The supervisors must understand that there are legions of voters who are fed up with the malaise, the fog of government and the self-serving that has often enveloped the board’s actions. The taint of corruption, cronyism, manipulation, scheming and secrecy has been an ugly trademark of the board. That must end. And voters must not trust the board to reform itself.

That means clamping down on special interest deal-making in and outside the Hall of Administration, trimming a bloated county bureaucracy and sneaky tax increases that smack of old-fashioned political pork barreling.

Put bluntly, there must be a “not for sale” sign on the board. A major key to ensuring the smooth, effective, resident-friendly operation of county government is tough, hard monitoring oversight and review, and accountability of county agencies.

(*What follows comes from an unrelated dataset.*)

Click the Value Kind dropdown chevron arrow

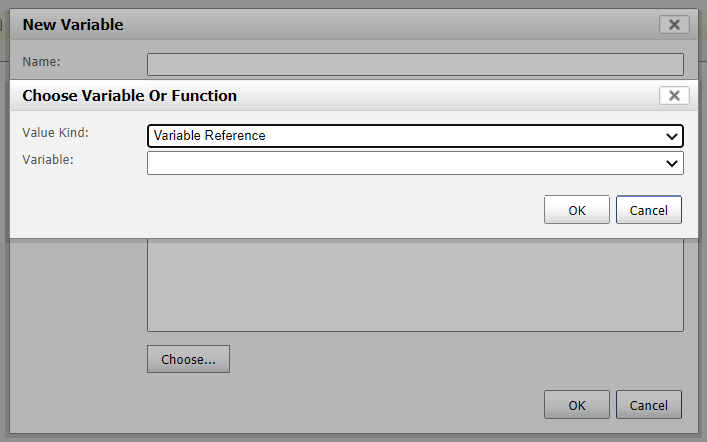tap(672, 136)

That starts with keeping a tight rein on the people who run those agencies. The board’s job is to make the right choices to head those agencies. In the absence of that, county agencies turn into top-heavy bureaucratic wasteful, crony-ridden entities.

The supervisors took the much needed first step in backing a limited reform measure. But it’s only a first step. If it stops there then even more residents will blame the deterioration in the quality of life in the county on the supervisors. And they will be right.

Earl Ofari Hutchinson is an author and political analyst. His latest book is “White Supremacist-In-Chief” (Middle Passage Press).